FIN SIMONETTI

 My Volition at Matthew Brown Gallery. 2021

























The compulsion to excavate teeters between a need to secure our holdings and an insecurity concerning what could be revealed in the act of uncovering. In Simonetti’s My Volition, her first solo exhibition at Matthew Brown Los Angeles, the artist elicits dog legs and shovels, implements for upending and burying while never revealing the nature of what has been hidden. And yet, we most often bury things into the earth because they are worth retrieving. This strategy operates like fear itself, ballooning as the object of panic becomes increasingly abstract. It is a framing device typical of Simonetti, whose exhibitions double as stages for our projected trepidations and the matrixes of control we generate in their defence.

A dog’s aggression offers one man’s protection and another man’s threat. This ambiguous image, like the rabbit-duck, is here translated into precise renderings conjuring the canine at its most violent or submissive: its cavernous jaw and soft underbelly. The latter nests another set of paradoxes as the canine’s exposed testicles appear as a pronouncement of both the animal’s virility and man’s complete control over its reproduction. The history of warfare has underlined how the shovel, primarily a tool for excavation, can instantly become a weapon if the need arises, only to swiftly revert to its original function as this violence begets burial.

Produced arduously by the artist’s own hand, the deftly carved stone sculptures reveal objects made through a personal process of quarrying. Simonetti has selected stone which forefront the changing state of metamorphic rock, where milky marble commingles with translucent calcite. Carved down to a paper-thin blade, the calcite shovel’s spade is rendered less effective in its expected functions of gouging and excavating.

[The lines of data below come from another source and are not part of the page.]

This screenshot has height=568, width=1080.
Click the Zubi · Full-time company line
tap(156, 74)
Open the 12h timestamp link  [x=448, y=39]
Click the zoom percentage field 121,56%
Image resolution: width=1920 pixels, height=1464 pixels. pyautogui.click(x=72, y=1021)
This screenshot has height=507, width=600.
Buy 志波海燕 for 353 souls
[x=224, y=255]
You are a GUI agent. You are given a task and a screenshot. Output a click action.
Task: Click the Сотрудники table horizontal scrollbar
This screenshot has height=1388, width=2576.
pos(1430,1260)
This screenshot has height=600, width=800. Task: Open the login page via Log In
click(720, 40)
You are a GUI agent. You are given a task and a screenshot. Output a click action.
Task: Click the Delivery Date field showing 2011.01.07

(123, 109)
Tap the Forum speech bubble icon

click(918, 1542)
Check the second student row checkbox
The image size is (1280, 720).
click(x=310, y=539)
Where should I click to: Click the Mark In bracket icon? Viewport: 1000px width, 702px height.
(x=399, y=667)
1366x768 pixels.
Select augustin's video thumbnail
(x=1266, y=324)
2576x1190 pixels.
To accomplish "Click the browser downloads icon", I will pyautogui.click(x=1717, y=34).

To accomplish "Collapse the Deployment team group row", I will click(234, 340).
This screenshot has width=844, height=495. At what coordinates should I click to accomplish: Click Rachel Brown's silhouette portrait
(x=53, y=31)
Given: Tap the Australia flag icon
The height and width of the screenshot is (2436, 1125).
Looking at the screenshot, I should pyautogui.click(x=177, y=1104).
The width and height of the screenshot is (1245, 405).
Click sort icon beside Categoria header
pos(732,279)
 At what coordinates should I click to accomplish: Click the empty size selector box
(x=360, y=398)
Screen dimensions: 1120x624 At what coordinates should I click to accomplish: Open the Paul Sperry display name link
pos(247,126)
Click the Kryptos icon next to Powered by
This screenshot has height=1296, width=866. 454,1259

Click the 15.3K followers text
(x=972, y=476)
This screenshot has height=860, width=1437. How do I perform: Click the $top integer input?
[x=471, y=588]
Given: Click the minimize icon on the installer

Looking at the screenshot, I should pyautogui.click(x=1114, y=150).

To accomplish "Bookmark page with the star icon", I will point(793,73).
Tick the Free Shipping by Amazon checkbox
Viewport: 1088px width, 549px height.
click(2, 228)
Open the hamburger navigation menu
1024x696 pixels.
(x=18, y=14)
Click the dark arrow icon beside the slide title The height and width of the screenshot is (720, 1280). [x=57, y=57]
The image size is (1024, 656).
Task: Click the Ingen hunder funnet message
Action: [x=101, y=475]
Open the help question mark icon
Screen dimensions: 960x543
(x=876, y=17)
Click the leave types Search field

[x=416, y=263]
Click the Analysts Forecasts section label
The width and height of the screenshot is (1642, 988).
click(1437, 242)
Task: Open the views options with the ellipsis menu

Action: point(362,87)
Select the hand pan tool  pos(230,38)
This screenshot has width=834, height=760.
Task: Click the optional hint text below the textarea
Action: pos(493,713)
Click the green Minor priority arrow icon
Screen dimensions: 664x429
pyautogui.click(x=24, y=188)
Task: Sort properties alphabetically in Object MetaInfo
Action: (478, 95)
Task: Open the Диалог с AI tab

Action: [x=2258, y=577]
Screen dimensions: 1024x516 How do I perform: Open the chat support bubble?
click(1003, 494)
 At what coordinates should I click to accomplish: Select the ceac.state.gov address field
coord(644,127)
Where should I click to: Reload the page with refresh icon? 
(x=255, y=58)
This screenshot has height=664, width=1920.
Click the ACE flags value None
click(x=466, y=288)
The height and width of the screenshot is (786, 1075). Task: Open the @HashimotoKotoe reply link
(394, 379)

The exhibition continues with intricate panes of stained glass floating over barbershop posters, their quatrefoils coronating the men’s newly buzzed heads. While enshrined and sanctified, these generic images of men are mediated, enabling an added level of scrutiny. The posters are preserved in a moment of transmutation; Simonetti sources these plasticized sheets from local hairdressers, pulling them from windows so as to halt time and the elements which further their bleaching.